China Everbright Limited (CEL), the Hong Kong investment arm of state-owned China Everbright Group, is also looking to Israel, said Chen Shuang, CEL’s chief executive.
“Our Israel-focused fund has already invested in four local firms there, and we plan to invest in another three to four within this year.”
The Committee on Foreign Investment in the United States (CFIUS), which screens for national security risks, has become a major stumbling block for China-linked deals; China-backed Canyon Bridge Capital Partners has struggled with its $1.3 billion takeover of Lattice Semiconductor after members of Congress raised security concerns.
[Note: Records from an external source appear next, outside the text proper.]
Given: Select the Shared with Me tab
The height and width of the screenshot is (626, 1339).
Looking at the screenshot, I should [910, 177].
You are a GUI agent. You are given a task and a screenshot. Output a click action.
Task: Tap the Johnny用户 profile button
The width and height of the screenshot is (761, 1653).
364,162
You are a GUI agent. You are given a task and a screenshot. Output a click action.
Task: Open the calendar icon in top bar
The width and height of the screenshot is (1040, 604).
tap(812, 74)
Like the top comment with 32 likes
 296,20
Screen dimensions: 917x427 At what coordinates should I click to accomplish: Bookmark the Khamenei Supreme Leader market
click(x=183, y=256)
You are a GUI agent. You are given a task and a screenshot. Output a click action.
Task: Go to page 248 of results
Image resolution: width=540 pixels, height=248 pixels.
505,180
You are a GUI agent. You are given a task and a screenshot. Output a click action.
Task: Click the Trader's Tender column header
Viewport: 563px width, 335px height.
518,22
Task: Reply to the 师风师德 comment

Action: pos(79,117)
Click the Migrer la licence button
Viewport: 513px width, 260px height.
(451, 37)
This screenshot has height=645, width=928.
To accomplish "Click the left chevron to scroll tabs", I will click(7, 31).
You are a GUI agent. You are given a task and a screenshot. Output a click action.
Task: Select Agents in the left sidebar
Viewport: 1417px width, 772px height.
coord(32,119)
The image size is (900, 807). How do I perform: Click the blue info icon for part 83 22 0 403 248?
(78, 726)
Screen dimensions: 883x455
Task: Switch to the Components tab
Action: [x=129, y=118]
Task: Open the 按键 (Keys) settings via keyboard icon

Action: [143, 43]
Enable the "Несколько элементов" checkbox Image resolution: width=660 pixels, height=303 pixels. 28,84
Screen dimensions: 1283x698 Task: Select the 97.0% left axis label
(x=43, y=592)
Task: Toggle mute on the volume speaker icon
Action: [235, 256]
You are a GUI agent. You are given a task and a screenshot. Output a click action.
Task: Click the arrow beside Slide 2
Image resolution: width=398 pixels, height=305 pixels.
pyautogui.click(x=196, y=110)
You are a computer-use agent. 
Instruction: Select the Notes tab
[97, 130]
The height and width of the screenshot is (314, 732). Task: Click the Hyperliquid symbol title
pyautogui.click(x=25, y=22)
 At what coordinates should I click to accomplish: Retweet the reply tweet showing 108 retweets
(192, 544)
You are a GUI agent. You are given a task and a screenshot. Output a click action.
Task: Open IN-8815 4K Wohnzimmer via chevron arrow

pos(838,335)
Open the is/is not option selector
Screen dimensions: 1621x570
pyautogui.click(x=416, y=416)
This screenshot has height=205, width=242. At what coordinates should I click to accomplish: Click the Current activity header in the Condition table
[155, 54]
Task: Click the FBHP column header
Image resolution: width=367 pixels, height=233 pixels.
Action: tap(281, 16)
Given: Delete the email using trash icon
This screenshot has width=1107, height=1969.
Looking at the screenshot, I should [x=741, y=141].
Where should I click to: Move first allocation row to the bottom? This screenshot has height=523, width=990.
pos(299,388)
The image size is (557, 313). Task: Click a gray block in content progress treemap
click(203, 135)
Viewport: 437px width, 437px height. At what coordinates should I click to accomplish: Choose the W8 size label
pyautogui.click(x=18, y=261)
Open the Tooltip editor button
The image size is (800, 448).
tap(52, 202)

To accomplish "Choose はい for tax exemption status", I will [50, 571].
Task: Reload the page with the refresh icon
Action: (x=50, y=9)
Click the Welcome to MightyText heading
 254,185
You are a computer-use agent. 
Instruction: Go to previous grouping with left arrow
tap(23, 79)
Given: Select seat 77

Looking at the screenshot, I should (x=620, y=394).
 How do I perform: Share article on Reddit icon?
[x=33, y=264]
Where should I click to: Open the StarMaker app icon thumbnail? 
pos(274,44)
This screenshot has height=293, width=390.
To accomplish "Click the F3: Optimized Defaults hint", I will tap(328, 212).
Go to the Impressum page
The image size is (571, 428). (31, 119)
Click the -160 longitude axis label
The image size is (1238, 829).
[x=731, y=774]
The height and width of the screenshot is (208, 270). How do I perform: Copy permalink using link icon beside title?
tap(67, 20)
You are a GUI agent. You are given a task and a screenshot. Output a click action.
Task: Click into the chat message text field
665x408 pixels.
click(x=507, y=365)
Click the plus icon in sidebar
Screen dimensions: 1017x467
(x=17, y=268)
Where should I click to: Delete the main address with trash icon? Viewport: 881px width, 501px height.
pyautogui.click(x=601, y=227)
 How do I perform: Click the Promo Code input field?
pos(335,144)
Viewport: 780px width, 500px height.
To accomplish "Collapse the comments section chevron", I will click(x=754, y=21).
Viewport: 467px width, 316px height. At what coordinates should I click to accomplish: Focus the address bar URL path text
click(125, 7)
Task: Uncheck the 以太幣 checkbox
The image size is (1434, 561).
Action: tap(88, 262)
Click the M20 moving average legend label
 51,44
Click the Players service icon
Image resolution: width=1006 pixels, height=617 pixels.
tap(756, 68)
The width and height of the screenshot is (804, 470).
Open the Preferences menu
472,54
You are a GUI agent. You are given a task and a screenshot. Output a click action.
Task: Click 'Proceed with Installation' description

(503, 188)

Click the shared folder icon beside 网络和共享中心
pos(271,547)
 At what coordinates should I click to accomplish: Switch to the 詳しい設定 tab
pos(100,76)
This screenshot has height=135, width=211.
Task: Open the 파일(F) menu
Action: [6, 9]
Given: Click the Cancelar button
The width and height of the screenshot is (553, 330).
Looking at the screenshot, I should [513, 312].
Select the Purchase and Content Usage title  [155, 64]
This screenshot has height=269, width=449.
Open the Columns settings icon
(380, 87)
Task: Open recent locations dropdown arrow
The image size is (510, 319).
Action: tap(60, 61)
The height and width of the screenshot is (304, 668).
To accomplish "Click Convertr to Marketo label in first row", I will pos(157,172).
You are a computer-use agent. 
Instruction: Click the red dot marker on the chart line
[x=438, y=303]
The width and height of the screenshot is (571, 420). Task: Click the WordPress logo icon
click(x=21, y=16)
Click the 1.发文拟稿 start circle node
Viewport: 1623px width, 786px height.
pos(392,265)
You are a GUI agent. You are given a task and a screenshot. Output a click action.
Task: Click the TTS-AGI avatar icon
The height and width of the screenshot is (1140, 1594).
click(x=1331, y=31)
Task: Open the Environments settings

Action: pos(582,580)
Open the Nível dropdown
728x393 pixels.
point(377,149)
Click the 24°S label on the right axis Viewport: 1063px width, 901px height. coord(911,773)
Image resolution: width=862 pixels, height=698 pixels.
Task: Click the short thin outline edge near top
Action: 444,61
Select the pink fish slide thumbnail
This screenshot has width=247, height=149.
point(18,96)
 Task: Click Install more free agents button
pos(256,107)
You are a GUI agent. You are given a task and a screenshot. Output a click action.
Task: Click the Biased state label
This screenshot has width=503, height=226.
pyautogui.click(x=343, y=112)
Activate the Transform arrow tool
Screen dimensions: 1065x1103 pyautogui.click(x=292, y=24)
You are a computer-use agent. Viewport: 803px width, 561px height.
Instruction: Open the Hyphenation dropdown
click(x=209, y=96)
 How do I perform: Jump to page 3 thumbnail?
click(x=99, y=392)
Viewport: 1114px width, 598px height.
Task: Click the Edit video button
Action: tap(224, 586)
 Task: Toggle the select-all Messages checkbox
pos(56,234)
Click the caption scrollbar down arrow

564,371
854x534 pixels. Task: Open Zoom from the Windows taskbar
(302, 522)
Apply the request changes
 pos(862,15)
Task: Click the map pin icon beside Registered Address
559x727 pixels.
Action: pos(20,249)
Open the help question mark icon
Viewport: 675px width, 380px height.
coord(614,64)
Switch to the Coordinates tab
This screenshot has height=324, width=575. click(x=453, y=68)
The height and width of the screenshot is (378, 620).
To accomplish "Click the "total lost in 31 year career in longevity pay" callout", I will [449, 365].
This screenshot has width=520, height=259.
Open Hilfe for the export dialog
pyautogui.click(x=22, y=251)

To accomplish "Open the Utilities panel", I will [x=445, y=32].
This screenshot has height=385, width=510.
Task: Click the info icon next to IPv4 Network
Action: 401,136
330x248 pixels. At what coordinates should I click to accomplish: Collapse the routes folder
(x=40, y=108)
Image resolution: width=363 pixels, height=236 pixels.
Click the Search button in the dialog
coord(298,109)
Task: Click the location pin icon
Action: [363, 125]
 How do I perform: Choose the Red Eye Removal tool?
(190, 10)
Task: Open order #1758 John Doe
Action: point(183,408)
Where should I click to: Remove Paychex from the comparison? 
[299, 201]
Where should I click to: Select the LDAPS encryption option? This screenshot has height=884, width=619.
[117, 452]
“The review has always been rigorous, but now it will be even more so (due to) a combination of increasingly strategic transactions from China and a new administration worried about certain Chinese actions,” said Miriam Sapiro, a former deputy US Trade Representative who served as a CFIUS member during the administration of former President Barack Obama.
With Israel being a close US ally, however, Chinese investment in sensitive tech there could also raise eyebrows, sources familiar with the CFIUS process say.
“China’s international surge of state-driven investments in emerging technologies should put the United States and our allies on notice,” said Representative Robert Pittenger, a Republican from North Carolina who said he was campaigning to improve information sharing on the issue with US allies.
Late last year, the United States blocked the takeover of German chip equipment maker Aixtron by Fujian Grand Chip Investment Fund on security grounds.
Though Prime Minister Benjamin Netanyahu has touted Israel as a “perfect partner” for China in developing a range of life-changing technologies, it has not been all plain sailing for Chinese bidders.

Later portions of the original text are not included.